The first line of the entries through the line bearing "Click the search": copy these lines exactly and return nothing else.

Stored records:
..........
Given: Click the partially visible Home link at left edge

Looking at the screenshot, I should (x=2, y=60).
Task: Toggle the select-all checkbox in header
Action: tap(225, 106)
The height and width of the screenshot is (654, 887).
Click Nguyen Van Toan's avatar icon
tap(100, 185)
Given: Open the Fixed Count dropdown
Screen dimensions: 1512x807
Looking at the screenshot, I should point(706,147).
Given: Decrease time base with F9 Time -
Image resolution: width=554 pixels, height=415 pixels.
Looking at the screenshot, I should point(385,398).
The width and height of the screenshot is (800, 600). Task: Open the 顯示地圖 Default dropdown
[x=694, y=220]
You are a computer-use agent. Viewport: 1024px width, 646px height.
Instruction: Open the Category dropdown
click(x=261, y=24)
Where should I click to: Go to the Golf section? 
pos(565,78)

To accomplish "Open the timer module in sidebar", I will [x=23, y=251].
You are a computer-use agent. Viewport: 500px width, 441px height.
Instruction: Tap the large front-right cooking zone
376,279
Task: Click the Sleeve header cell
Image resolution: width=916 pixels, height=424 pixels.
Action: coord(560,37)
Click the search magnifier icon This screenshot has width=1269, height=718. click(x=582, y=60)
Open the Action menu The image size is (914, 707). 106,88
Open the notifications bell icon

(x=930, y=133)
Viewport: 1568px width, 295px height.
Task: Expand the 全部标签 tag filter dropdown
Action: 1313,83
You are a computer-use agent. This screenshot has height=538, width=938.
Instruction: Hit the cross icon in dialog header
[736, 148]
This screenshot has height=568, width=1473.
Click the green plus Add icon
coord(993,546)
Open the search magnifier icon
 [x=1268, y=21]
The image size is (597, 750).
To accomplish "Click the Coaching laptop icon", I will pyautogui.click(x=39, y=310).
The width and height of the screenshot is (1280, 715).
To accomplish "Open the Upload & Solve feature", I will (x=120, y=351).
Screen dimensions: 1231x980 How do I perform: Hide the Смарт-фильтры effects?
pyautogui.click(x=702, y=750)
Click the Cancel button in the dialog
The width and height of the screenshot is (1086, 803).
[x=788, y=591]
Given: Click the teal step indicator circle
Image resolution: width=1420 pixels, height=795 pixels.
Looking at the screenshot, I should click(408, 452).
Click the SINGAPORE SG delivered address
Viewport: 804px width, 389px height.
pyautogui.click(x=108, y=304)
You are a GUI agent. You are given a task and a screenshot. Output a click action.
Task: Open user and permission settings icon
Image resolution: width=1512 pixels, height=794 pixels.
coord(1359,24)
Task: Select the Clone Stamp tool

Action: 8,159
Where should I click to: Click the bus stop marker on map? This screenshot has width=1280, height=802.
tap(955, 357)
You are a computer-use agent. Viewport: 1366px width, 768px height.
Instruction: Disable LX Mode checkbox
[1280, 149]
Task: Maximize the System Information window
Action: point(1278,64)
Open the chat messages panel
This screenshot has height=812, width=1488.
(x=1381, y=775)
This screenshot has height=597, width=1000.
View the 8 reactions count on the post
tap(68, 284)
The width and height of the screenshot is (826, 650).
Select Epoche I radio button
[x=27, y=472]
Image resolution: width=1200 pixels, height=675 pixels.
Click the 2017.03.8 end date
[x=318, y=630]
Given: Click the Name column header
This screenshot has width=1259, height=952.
..........
▶ RESULT OF THE EXERCISE
Given: Click the partially visible Home link at left edge

Looking at the screenshot, I should (x=2, y=60).
Task: Toggle the select-all checkbox in header
Action: tap(225, 106)
The height and width of the screenshot is (654, 887).
Click Nguyen Van Toan's avatar icon
tap(100, 185)
Given: Open the Fixed Count dropdown
Screen dimensions: 1512x807
Looking at the screenshot, I should point(706,147).
Given: Decrease time base with F9 Time -
Image resolution: width=554 pixels, height=415 pixels.
Looking at the screenshot, I should point(385,398).
The width and height of the screenshot is (800, 600). Task: Open the 顯示地圖 Default dropdown
[x=694, y=220]
You are a computer-use agent. Viewport: 1024px width, 646px height.
Instruction: Open the Category dropdown
click(x=261, y=24)
Where should I click to: Go to the Golf section? 
pos(565,78)

To accomplish "Open the timer module in sidebar", I will [x=23, y=251].
You are a computer-use agent. Viewport: 500px width, 441px height.
Instruction: Tap the large front-right cooking zone
376,279
Task: Click the Sleeve header cell
Image resolution: width=916 pixels, height=424 pixels.
Action: coord(560,37)
Click the search magnifier icon This screenshot has width=1269, height=718. click(x=582, y=60)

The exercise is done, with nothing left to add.